Regarding psychiatric conditions, a study that used parent reports revealed FXS patients had a higher rate of anxiety and manic/hyperactivity symptoms than those with nonsyndromic ASD. However, a previous study in adolescent and young adult males found no difference in anxiety, which scientists attributed to age-related differences or potential differences in measurement.

So far, the limited evidence on FMRP levels and ASD symptoms in FXS shows no correlation between the amount of this protein and ASD symptom severity or diagnosis. However, available studies did not assess the total amount of FMRP, but rather the proportion of sampled cells expressing FMRP, the authors noted.

Given the existing gaps in the literature, the team aimed to further describe ASD symptoms in adolescent and young adult males with FXS.

They also intended to evaluate the relative contributions of IQ, expressive syntax — the arrangement of words and phrases — psychiatric factors and FMRP protein levels to overall ASD symptom severity as well as to symptoms in social affective domains and restricted and repetitive behaviors (RRB).

A total of 44 patients ages 15-22 were included and tested at the University of California, Davis or University of South Carolina. Data were obtained at the patients’ first annual assessment, except for blood for genetic analysis, which was collected later.

Autism Diagnostic Observation Schedule, Second Edition (ADOS-2), a measure to assess social affective and RRB symptoms, was given to patients according to their speech fluency level and age. A score of 1-10 was used to reflect overall ASD symptom severity.

Individual ADOS items were evaluated to analyze specific ASD symptoms. Also, each patient’s biological mother provided information on the participant’s developmental history and the presence of ASD symptoms at or near age 4 via the Autism Diagnostic Interview-Revised (ADI-R).

Nonverbal cognition and syntax were assessed using the Leiter international performance scale-revised (LeiterR) and the Syntax Construction subtest of the Comprehensive Assessment of Spoken Language (CASL), respectively. Each patient was asked to respond to a picture by imitating the examiner, completing a sentence, answering a question, formulating a sentence, and/or using a model sentence.

The 28-item Anxiety, Depression, and Mood Scale was used to screen psychiatric disorders.

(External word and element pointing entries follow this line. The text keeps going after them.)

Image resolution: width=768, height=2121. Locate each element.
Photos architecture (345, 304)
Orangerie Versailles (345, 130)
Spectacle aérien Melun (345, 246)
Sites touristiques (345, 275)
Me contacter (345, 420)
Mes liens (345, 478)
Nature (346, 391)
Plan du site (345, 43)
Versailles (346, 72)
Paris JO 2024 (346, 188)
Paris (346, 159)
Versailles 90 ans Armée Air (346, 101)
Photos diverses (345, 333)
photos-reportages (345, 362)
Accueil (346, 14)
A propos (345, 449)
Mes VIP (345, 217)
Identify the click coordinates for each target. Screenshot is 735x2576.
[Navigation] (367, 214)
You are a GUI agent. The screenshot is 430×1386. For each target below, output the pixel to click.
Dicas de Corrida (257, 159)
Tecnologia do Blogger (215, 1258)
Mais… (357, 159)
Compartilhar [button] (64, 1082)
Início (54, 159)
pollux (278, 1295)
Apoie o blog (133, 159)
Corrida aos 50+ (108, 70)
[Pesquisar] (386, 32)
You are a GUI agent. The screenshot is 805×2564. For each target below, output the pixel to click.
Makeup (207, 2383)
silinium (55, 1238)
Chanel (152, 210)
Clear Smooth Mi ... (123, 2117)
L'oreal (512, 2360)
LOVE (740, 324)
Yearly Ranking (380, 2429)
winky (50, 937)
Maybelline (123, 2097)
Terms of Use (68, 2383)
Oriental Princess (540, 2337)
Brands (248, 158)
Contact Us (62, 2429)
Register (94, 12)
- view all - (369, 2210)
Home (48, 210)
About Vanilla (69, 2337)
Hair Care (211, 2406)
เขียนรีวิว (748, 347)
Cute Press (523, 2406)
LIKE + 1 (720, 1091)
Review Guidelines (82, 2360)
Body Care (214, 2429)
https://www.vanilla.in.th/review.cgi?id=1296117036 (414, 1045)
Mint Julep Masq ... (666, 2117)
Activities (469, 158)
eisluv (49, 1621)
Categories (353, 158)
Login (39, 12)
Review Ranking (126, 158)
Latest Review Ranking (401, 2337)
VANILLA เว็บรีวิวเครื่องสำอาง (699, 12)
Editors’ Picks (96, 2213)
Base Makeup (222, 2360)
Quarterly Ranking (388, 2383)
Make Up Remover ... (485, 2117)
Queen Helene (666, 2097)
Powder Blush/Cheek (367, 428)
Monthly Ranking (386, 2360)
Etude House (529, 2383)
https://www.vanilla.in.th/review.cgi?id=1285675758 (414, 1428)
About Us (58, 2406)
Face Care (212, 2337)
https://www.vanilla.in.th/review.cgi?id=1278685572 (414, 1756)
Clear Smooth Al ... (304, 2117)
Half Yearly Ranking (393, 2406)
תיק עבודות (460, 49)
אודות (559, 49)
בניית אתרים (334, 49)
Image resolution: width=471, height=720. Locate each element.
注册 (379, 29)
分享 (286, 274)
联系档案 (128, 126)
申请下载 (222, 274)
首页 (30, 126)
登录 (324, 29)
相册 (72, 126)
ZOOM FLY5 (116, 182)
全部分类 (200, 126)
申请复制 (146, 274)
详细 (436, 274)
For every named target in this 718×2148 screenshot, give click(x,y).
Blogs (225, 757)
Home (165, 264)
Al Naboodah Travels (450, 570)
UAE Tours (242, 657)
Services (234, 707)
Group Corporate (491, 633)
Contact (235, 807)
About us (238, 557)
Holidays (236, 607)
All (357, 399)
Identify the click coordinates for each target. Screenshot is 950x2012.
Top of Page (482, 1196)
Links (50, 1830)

Mothers responded to this scale, which addresses five domains – manic/hyperactive behavior, depressed mood, social avoidance, general anxiety, and obsessive/compulsive behavior.

Thirty-three patients (33%) met the criteria for ASD, with the ADOS-2 score (5.57) reflecting mild ASD. Most participants on the intermediate verbal fluency level (module 2) — “phrase speech up to fluent speech” — showed at least some impairment of eye contact (86%), directed facial expressions (93%) and quality of social overtures (90%), all of which are social affective items.

A smaller percentage of participants with better verbal fluency (module 3) — “fluent speech, approximately equivalent to or higher than the expressive language skills of a typically developing 4-year-old” — showed impairment in these areas.

As for RRB items, nearly 80% of patients in module 2 revealed no impairment in repetitive interests/stereotyped behavior and about half in unusual sensory interests and hand/finger/complex mannerisms. A similar pattern was observed in module 3.

Overall, results from ADOS-2 largely matched those provided by caregivers in their autism diagnostic (ADI-R) interview.

The only variables that were independent predictors of the ADOS-2 score were syntax and whether FMR1 mutations had mosaicism, which refers to mutations in cells that are passed on only to its daughter cells. In particular, less severe ASD symptoms were observed in patients with better expressive syntax.

The same two variables were the greatest predictors of social affective severity score. In turn, RRB severity was best predicted by psychiatric factors and cognitive impairment.

“In conclusion, our findings are important in demonstrating the need to supplement studies using the categorical diagnosis of ASD in FXS with an understanding of individual symptoms and symptom domains and the underlying problems that they reflect,” researchers stated.